When we last left our story, SUWA was struggling mightily to stem the tide of a tsunami of RS 2477 lawsuits and road claims that threatened to overwhelm Utah’s federal public lands. National Parks were imperiled. So was the Grand Staircase-Escalante National Monument and millions of acres of redrock wilderness. Would we survive?
We’re pleased to report that SUWA and our conservation partners have not only survived, but we have laid the groundwork for participating to the fullest extent we’re allowed to defeat many of the State of Utah’s unsupported RS 2477 “road” claims.
Notably, SUWA has filed and fully briefed motions to participate in 23 of the state’s RS 2477 lawsuits. We expect a ruling shortly that will grant SUWA the right to intervene. This is no small feat when you consider that at this time last year we had not yet filed a single one of these motions, each of which must be adapted to fit the county at issue. The motions are essential to our being permitted to actively defend the United States’ title to the more than 14,000 road claims in the state’s litigation.

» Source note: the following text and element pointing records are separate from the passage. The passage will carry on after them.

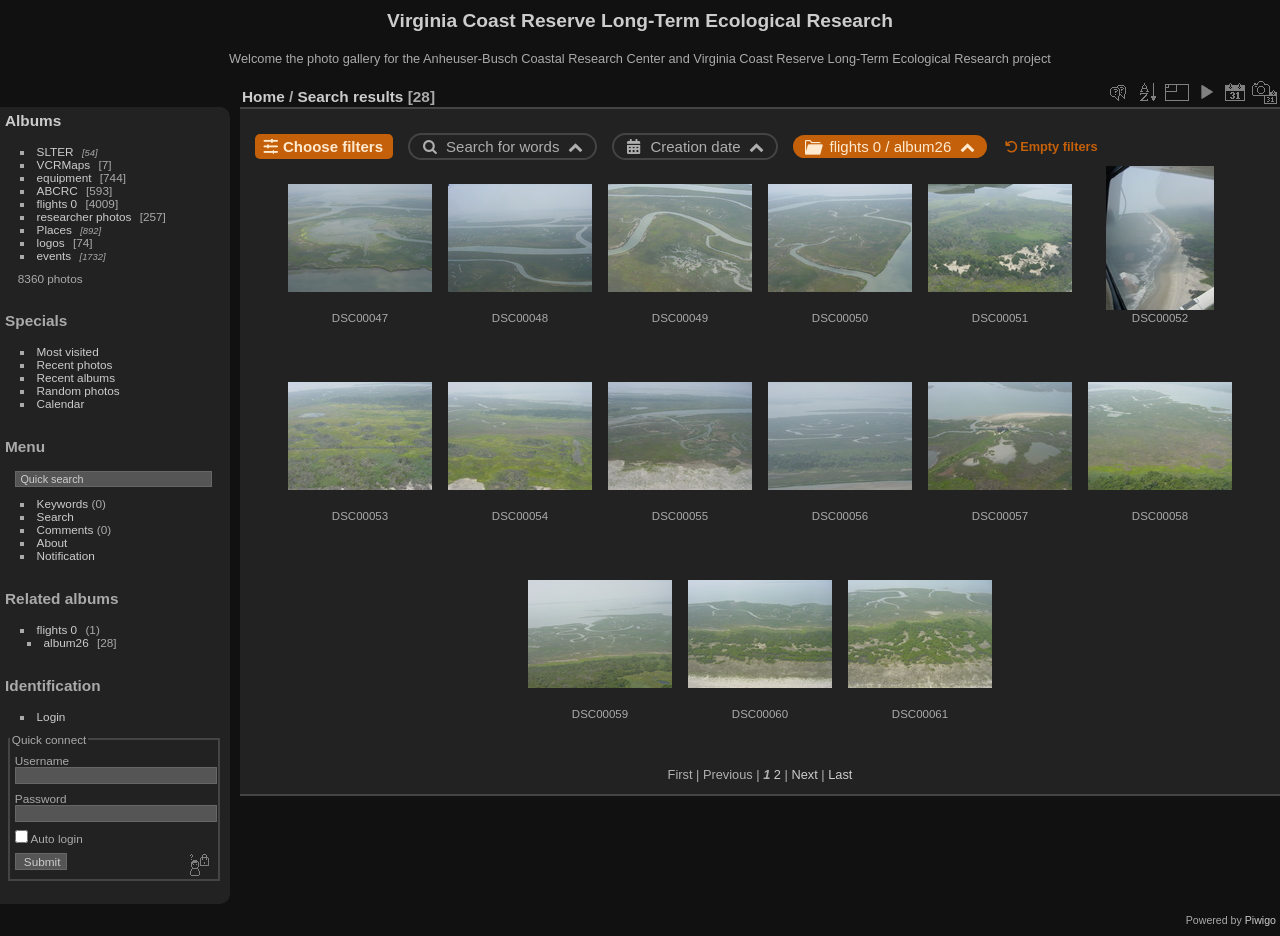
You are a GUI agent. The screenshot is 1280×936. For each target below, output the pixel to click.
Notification (66, 555)
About (52, 542)
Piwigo (1260, 920)
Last (840, 774)
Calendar (61, 403)
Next (804, 774)
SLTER (55, 151)
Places (54, 229)
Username (42, 760)
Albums (33, 120)
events (54, 255)
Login (51, 716)
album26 (66, 642)
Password (41, 798)
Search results (351, 96)
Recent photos (75, 364)
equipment (64, 177)
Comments (65, 529)
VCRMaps (64, 164)
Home (263, 96)
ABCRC (57, 190)
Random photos (78, 390)
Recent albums (76, 377)
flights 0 (57, 203)
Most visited (68, 351)
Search (55, 516)
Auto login (49, 838)
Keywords (63, 503)
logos (51, 242)
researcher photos (84, 216)
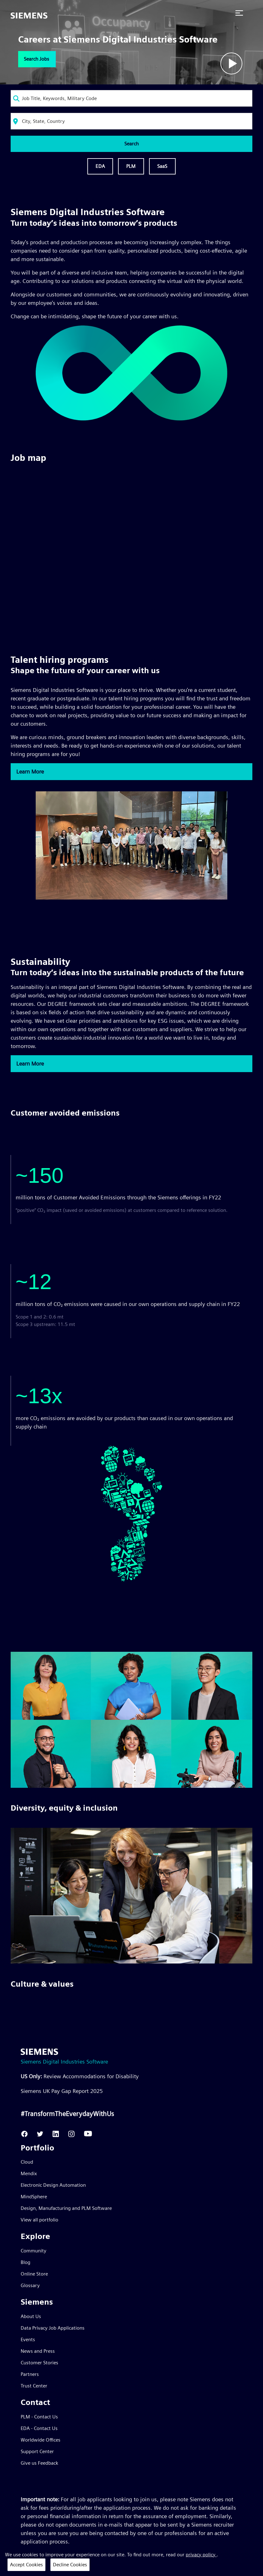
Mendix (29, 2173)
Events (28, 2339)
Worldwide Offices (40, 2440)
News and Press (38, 2351)
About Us (31, 2316)
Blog (25, 2262)
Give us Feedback (39, 2463)
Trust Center (34, 2386)
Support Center (37, 2451)
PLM (131, 166)
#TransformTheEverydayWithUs (67, 2114)
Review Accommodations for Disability (80, 2076)
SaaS (162, 166)
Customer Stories (39, 2363)
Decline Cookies (70, 2565)
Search (131, 144)
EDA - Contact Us (39, 2428)
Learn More (30, 771)
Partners (30, 2374)
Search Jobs (36, 59)
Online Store (34, 2274)
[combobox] (132, 98)
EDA (100, 166)
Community (33, 2251)
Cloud (27, 2162)
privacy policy (201, 2555)
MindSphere (34, 2197)
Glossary (30, 2285)
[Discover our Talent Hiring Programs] (132, 898)
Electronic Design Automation (53, 2185)
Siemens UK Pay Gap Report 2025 (62, 2091)
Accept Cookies (26, 2565)
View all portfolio (39, 2220)
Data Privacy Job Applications (53, 2328)
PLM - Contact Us (39, 2417)
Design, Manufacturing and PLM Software (66, 2208)
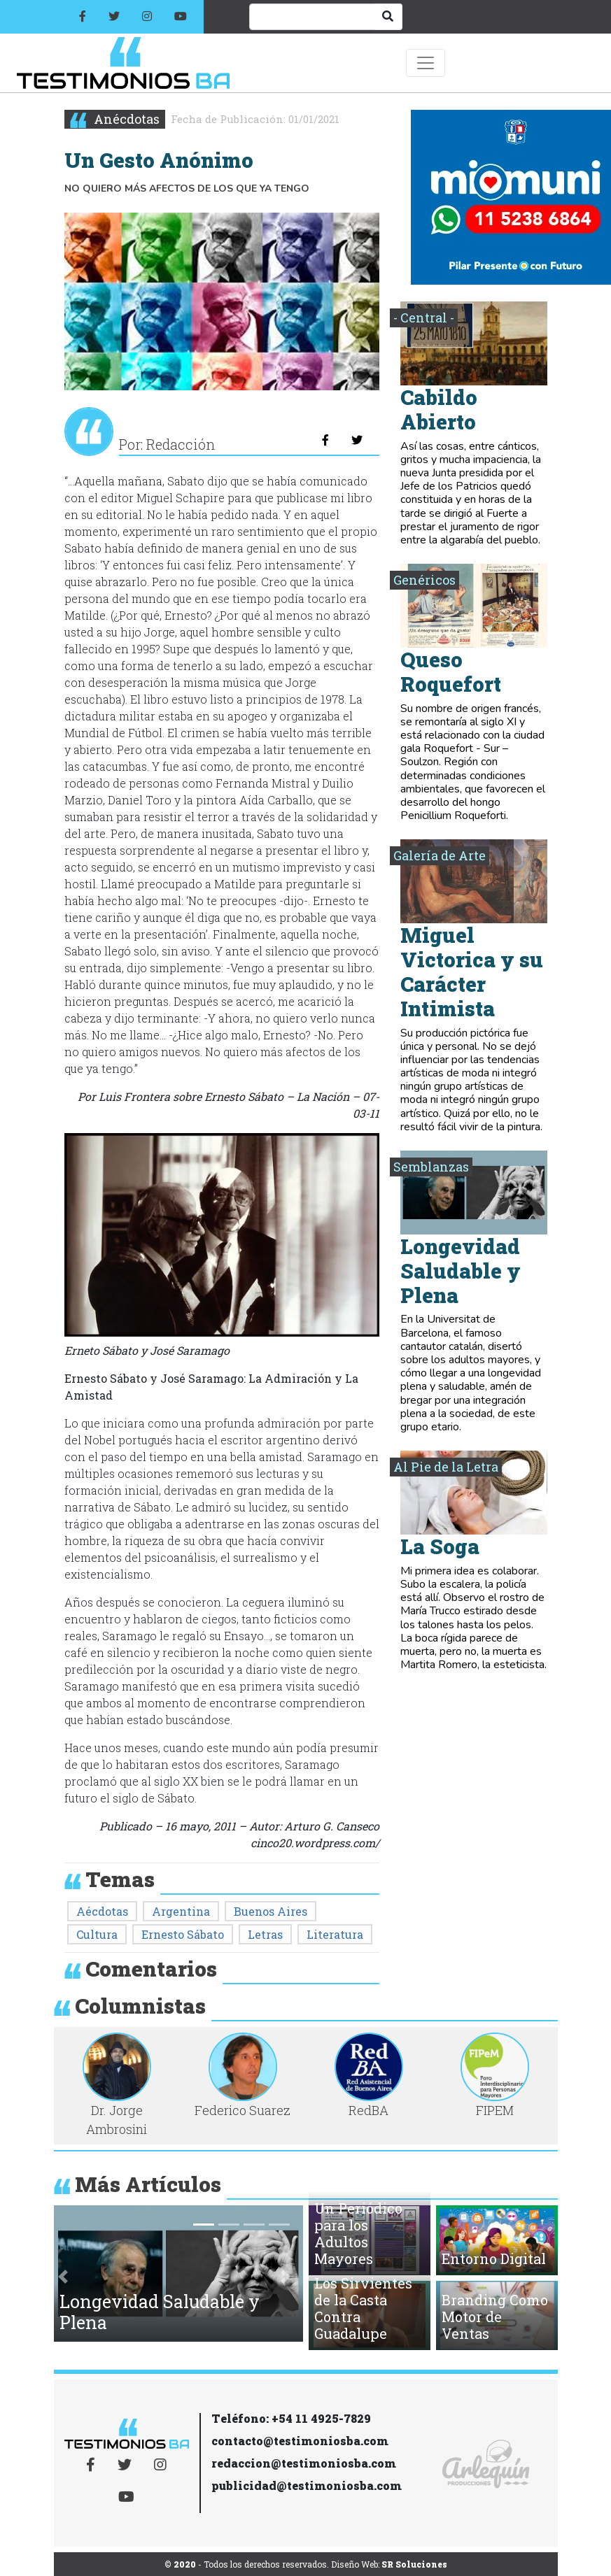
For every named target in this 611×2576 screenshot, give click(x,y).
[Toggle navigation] (425, 63)
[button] (63, 2276)
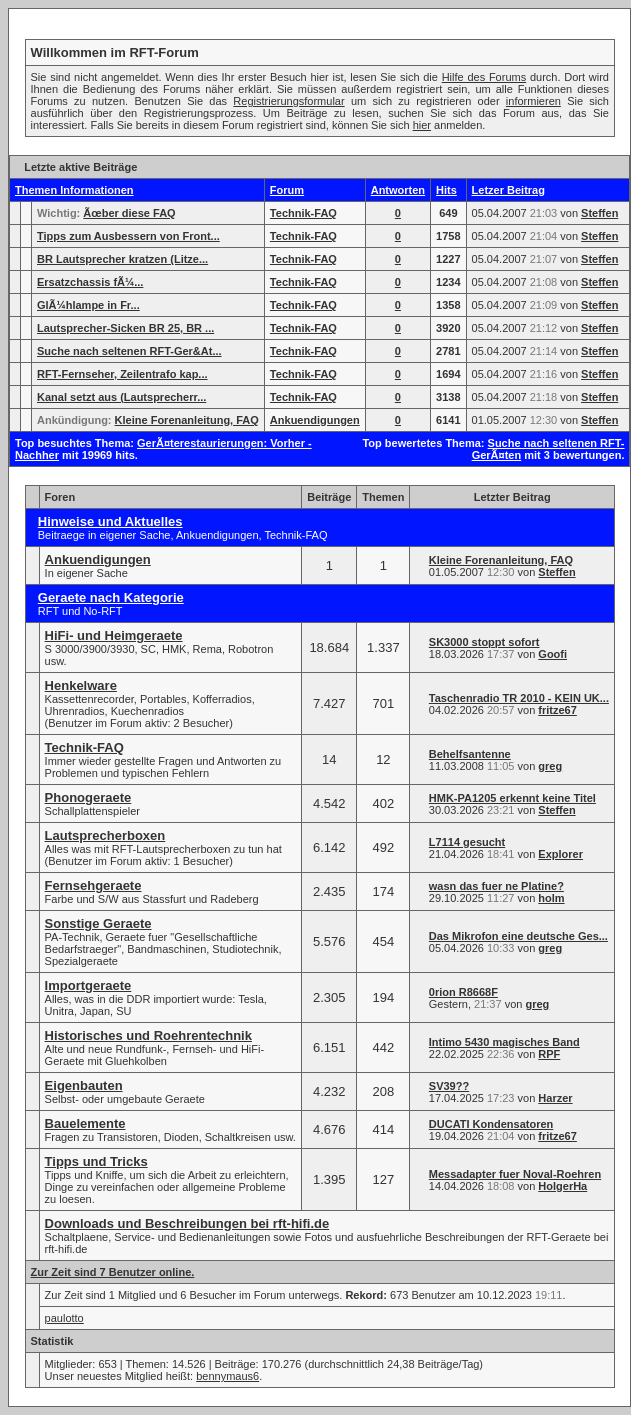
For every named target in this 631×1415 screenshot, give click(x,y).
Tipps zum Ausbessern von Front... (128, 236)
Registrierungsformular (288, 101)
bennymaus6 (227, 1376)
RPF (549, 1054)
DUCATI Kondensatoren (491, 1124)
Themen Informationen (74, 190)
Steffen (599, 213)
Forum (287, 190)
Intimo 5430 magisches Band (504, 1042)
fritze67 (557, 710)
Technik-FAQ (303, 213)
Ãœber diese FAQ (129, 213)
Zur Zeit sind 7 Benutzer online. (113, 1272)
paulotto (64, 1318)
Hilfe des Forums (484, 77)
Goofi (552, 654)
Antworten (398, 190)
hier (422, 125)
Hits (446, 190)
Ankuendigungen (315, 420)
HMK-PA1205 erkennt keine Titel (512, 798)
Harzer (555, 1098)
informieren (533, 101)
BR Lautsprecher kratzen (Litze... (122, 259)
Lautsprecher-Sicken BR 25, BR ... (125, 328)
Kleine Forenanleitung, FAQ (187, 420)
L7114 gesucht (467, 842)
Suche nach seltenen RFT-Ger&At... (129, 351)
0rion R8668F (463, 992)
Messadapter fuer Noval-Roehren (515, 1174)
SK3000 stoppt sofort (484, 642)
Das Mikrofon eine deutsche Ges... (518, 936)
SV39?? (449, 1086)
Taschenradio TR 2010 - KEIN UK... (519, 698)
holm (551, 898)
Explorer (560, 854)
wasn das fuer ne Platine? (496, 886)
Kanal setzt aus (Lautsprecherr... (121, 397)
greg (550, 766)
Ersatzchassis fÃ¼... (90, 282)
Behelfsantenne (470, 754)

We are also reviewing maps, aerial photos, musty BLM files, and tens of thousands of pages of state and county documents dating back to the turn of the last century, all in an effort to better understand the background and basis for the state’s thousands of claims.
Finally, we’re deploying teams of attorneys across the state to attend and help “defend” depositions being conducted by the state and counties. “Law and Order” this ain’t. These depositions are often held in cold, poorly lit conference rooms in county buildings scattered around the state and can run on for days as elderly witnesses strive to remember the condition and use of dirt roads and trails more than half a century ago. Because the state has pinned so much on these depositions, and because the U.S. Justice Department attorneys are so overworked, our presence and engagement is hugely important.
None of this would be possible without your support and the support of a team of attorneys from national and local firms who are working alongside us to protect Utah’s redrock wilderness. We thank you all.